TASK REQUIREMENTS
Below are the records; return exactly the lines from the one with "Given: Open embed" through the final line, both included, minus any pictures.

GIVEN RECORDS
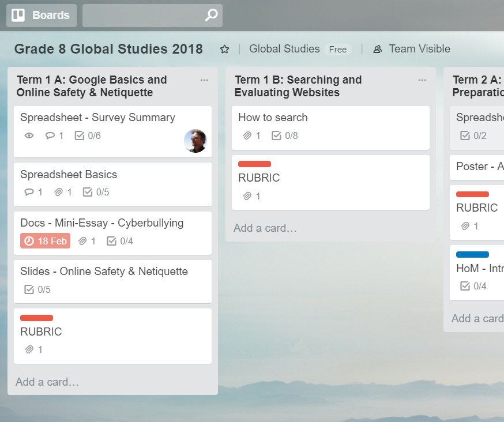Click the Team Visible people icon
Viewport: 504px width, 422px height.
378,50
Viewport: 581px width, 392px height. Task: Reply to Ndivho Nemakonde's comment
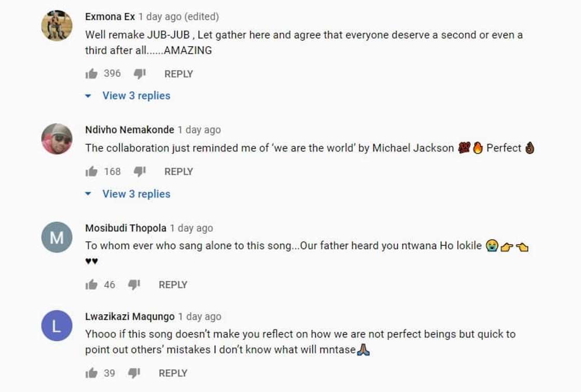point(178,172)
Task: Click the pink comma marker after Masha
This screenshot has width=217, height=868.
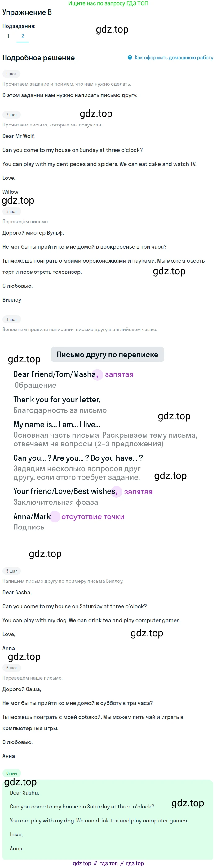Action: (x=97, y=374)
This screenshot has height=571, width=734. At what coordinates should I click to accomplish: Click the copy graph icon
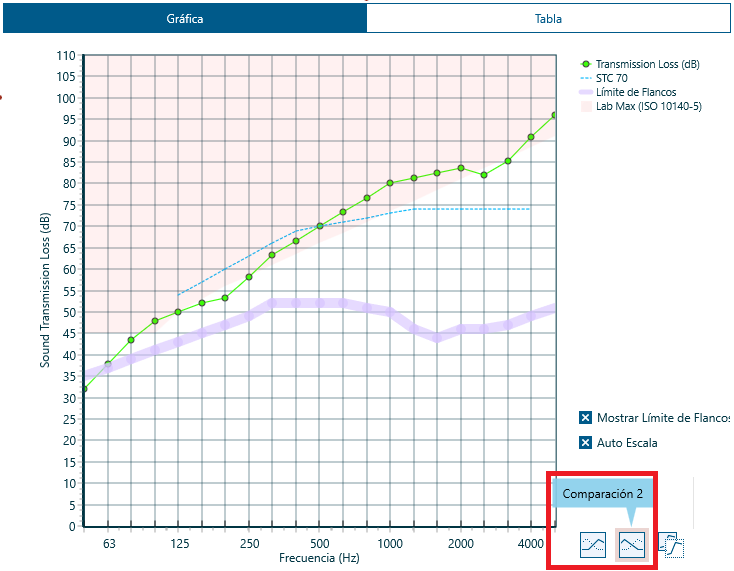tap(671, 545)
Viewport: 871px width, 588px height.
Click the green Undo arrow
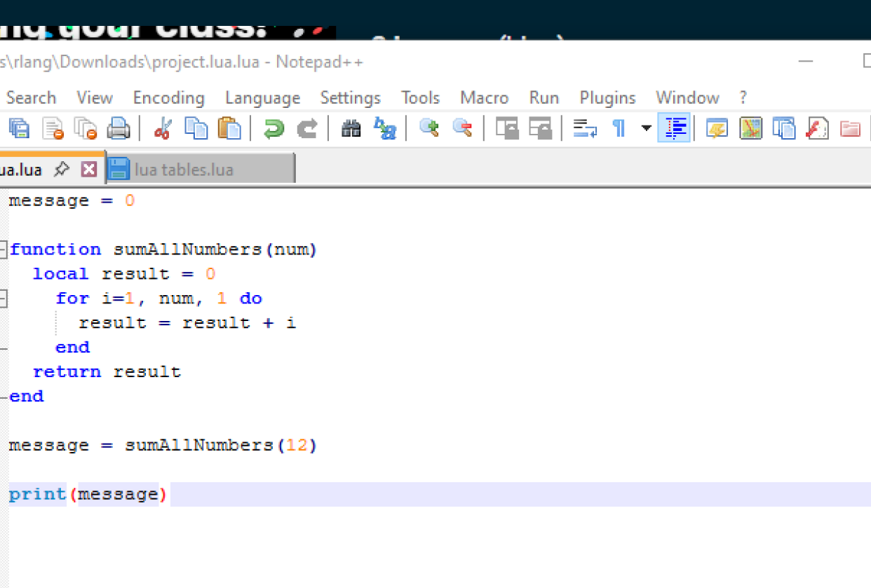tap(274, 128)
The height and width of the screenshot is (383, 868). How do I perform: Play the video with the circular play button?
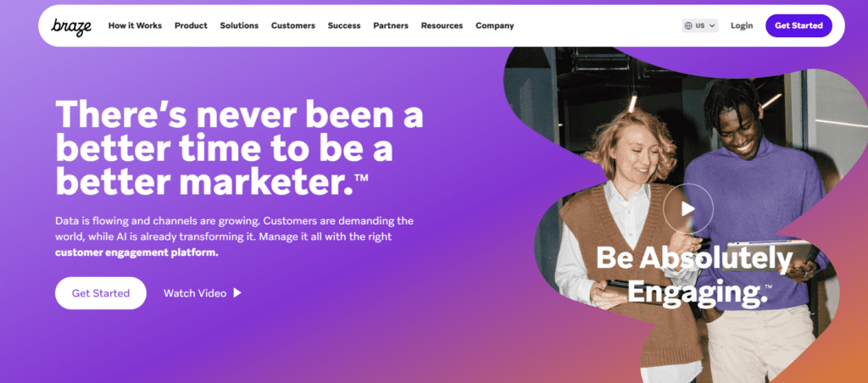687,208
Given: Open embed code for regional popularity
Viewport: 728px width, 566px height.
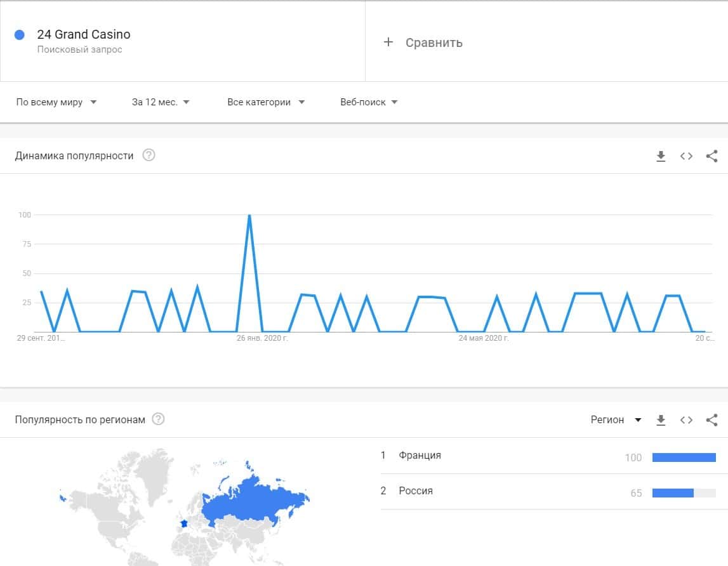Looking at the screenshot, I should click(686, 420).
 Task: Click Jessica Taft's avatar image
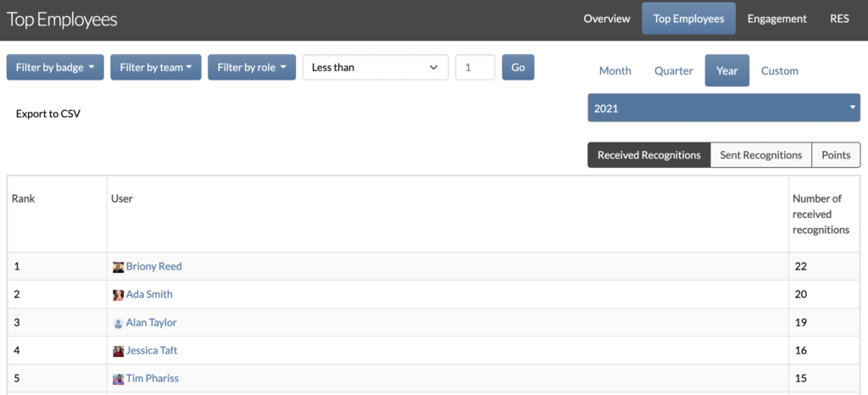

WRITTEN RESPONSE
Given: Open embed code for regional popularity
Viewport: 728px width, 566px height.
Looking at the screenshot, I should click(686, 420).
 Task: Click Jessica Taft's avatar image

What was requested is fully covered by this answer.